Despite a heritage dating back to the antiquity of the Arakan kingdom, the Rohingya are an unrecognized Muslim minority from the Rakhine state of Myanmar, previously known as the Arakan state. While many trace their heritage to Arab traders of British-occupied Myanmar, the Rohingya were excluded from the 2014 census altogether and labeled as illegal Bengali migrants, thereby denying them access to education, healthcare and other rights and benefits.

After the country shifted from dictatorship to democracy in 2012, relations between Buddhist and Muslim communities worsened in the region. The Rohingya were dubbed “the boat people” when they arrived on the foreign shores of Southeast Asian countries in 2015, having fled on boats and makeshift rafts from their homes in the coastal region of the Rakhine State.

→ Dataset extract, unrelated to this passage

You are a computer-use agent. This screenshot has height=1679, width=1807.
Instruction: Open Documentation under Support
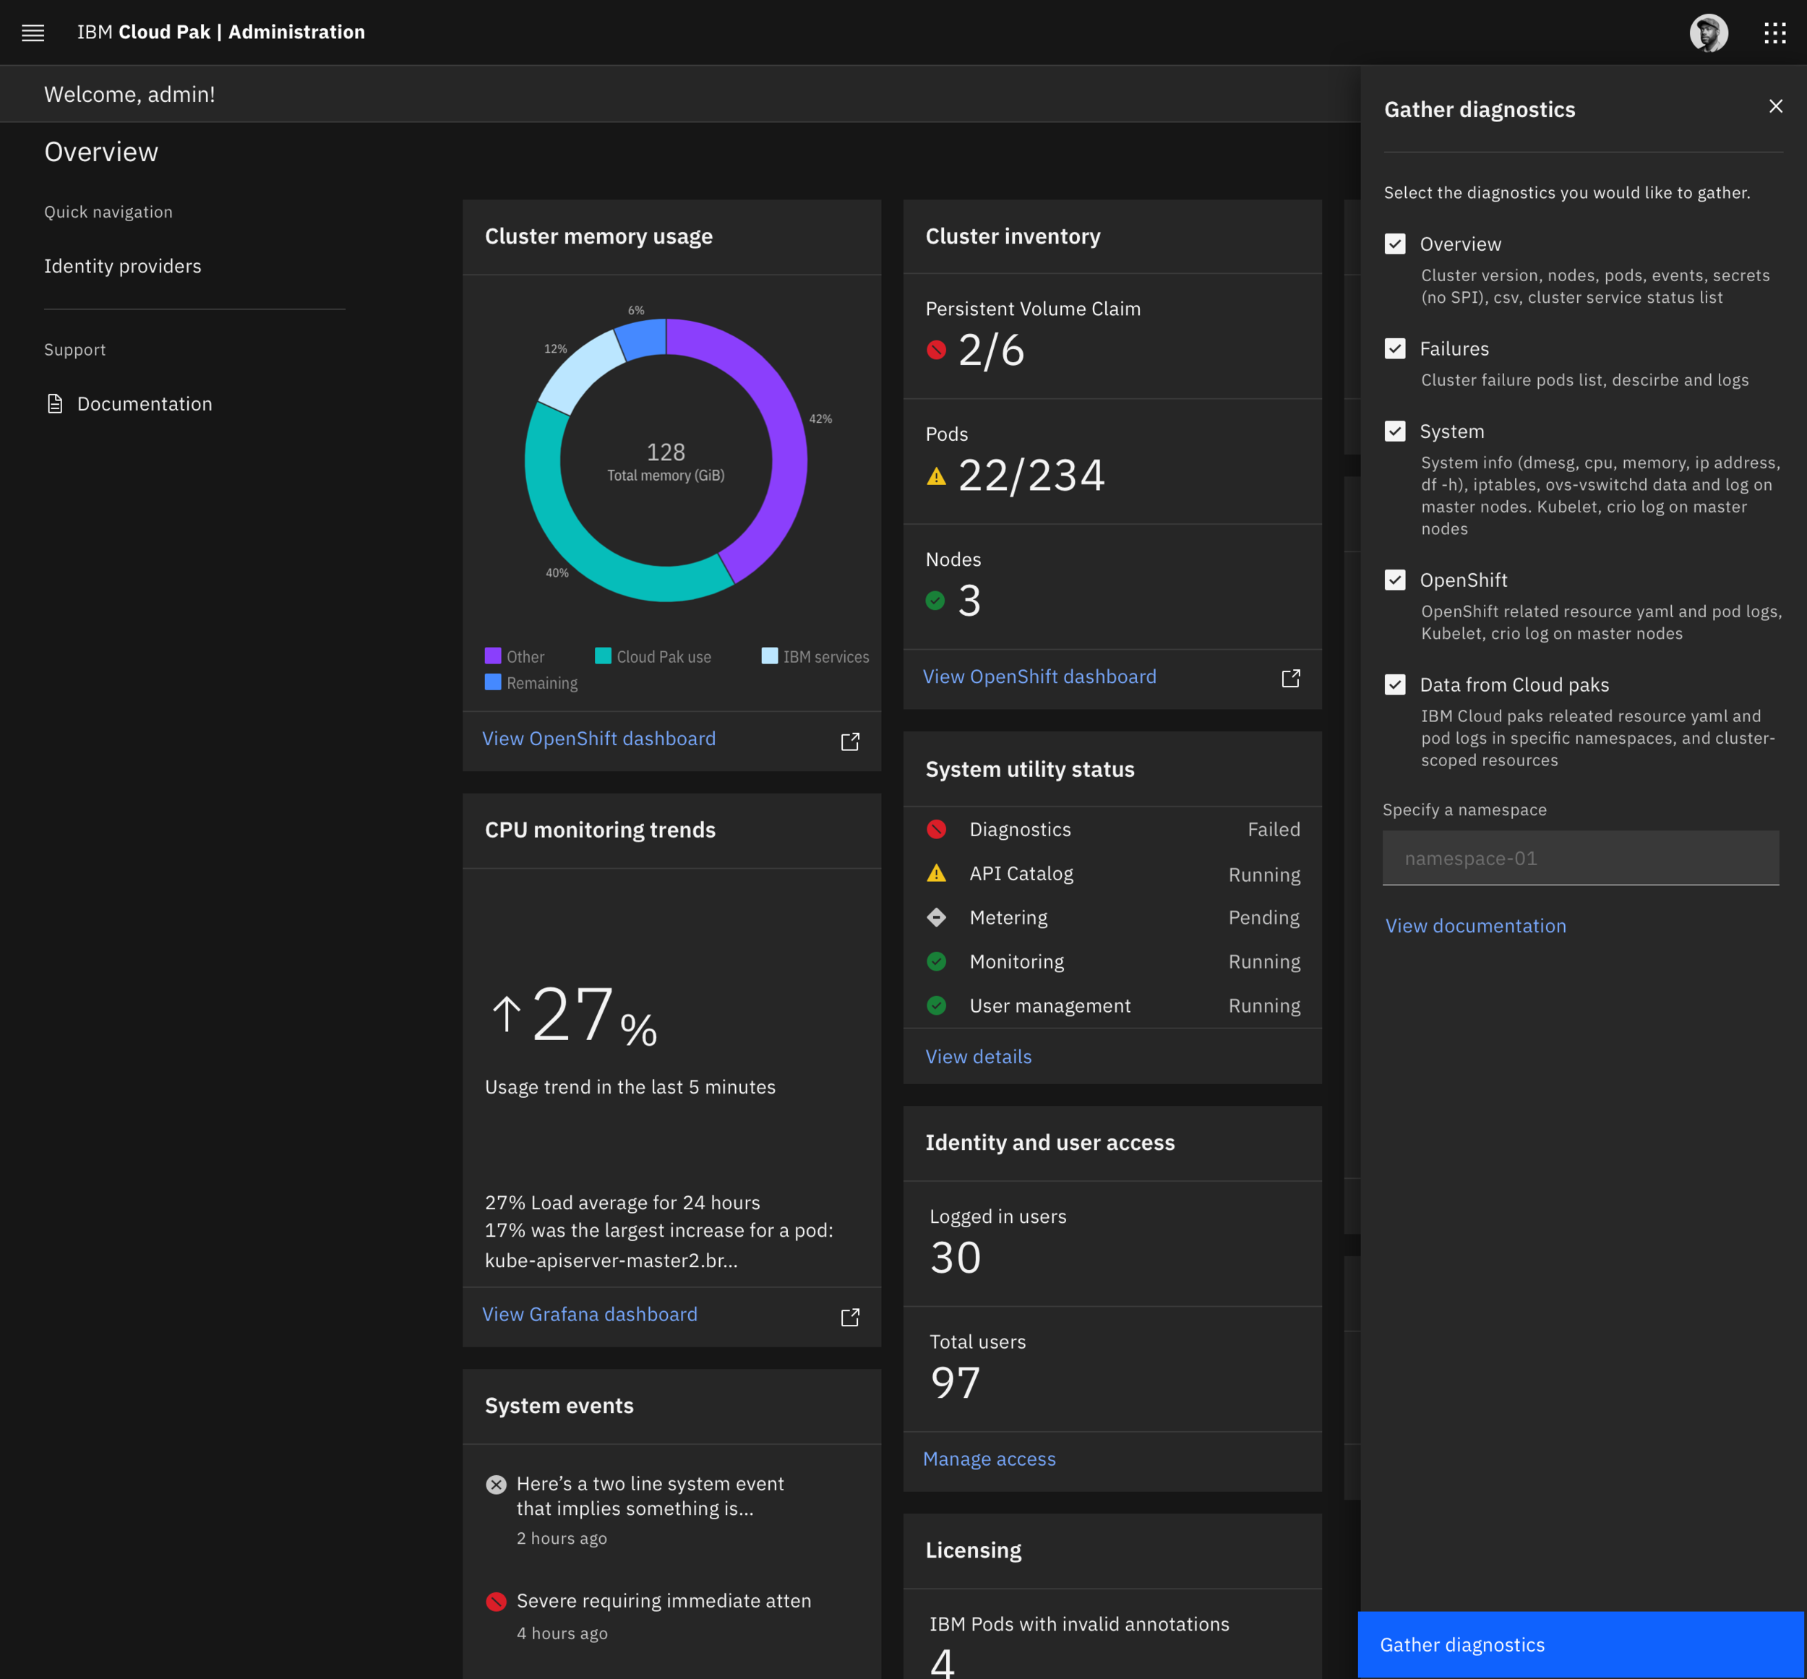tap(144, 403)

State Counsellor and Nobel Laureate Aung San Suu Kyi has drawn international criticism in her response to the military campaign and ethnic cleansing against the Rohingya people, which has often been one of silence and denial. Additionally, she has denied identity of Rohingya as a term altogether, instead peddling the label “Bengali” while likening them to illegal migrants and terrorists.

UN Human Rights Chief Zeid Ra’ad Al Hussein criticized her for this failure, stating, “To strip their name from them is dehumanising to the point where you begin to believe that anything is possible.” To many, Aung San Suu Kyi has failed in her position as a moral authority and has since been stripped of several awards, such as the Freedom of Oxford award and the United States Holocaust Memorial Museum’s Elie Wiesel Award. As of late August 2018, seven awards had been revoked, the latest being the Freedom of Edinburgh award.

Not only has she failed to support the Rohingya in their time of persecution, she has also supported the highly controversial imprisonment of two Reuters journalists who were arrested for investigating what has been dubbed the Inn Din massacre, the extrajudicial murders of 10 Rohingya villagers at the hands of Tatmadaw, the official name of Myanmar’s armed forces.

Aung San Suu Kyi claims the journalists were in breach of the Official Secrets Act 3.1.c, which was enacted in 1923 when the country was still British-controlled Burma. The journalists in question, Wa Lone and Kyaw Soe Oo, pleaded not guilty. “We know we did nothing wrong. I have no fear. I believe in justice, democracy and freedom,” said Wa Lone.

United Nations Secretary-General António Guterres has been vocal in his protests over the arrests of the journalists, stating, “It is unacceptable that these journalists were prosecuted for reporting on major human rights violations against the Rohingya in Rakhine State,” and added he would continue to advocate for their release and for “full respect of freedom of the press and all human rights in Myanmar.” They were sentenced to seven years on Sept. 3.

The ruling came prior to the UN report, which graphically detailed crimes against humanity and called for the prosecution of six Tatmadaw generals including Senior General Min Aung Hlaing. “In the light of the pervasive culture of impunity…named senior generals of the Myanmar military should be investigated and prosecuted in an international criminal tribunal for genocide, crimes against humanity and war crimes,” as summarized in the report.

Myanmar’s official government position has called the attacks “clearance operations” in an effort to stabilize the region for development and has used the attacks by Rohingya militant groups as justification. However, the UN report states that “military necessity would never justify killing indiscriminately, gang raping women, assaulting children and burning entire villages.”

The UN is urging constitutional change through the abolishment of discriminatory laws and by restructuring and limiting the Tatmadaw’s power in the political sphere.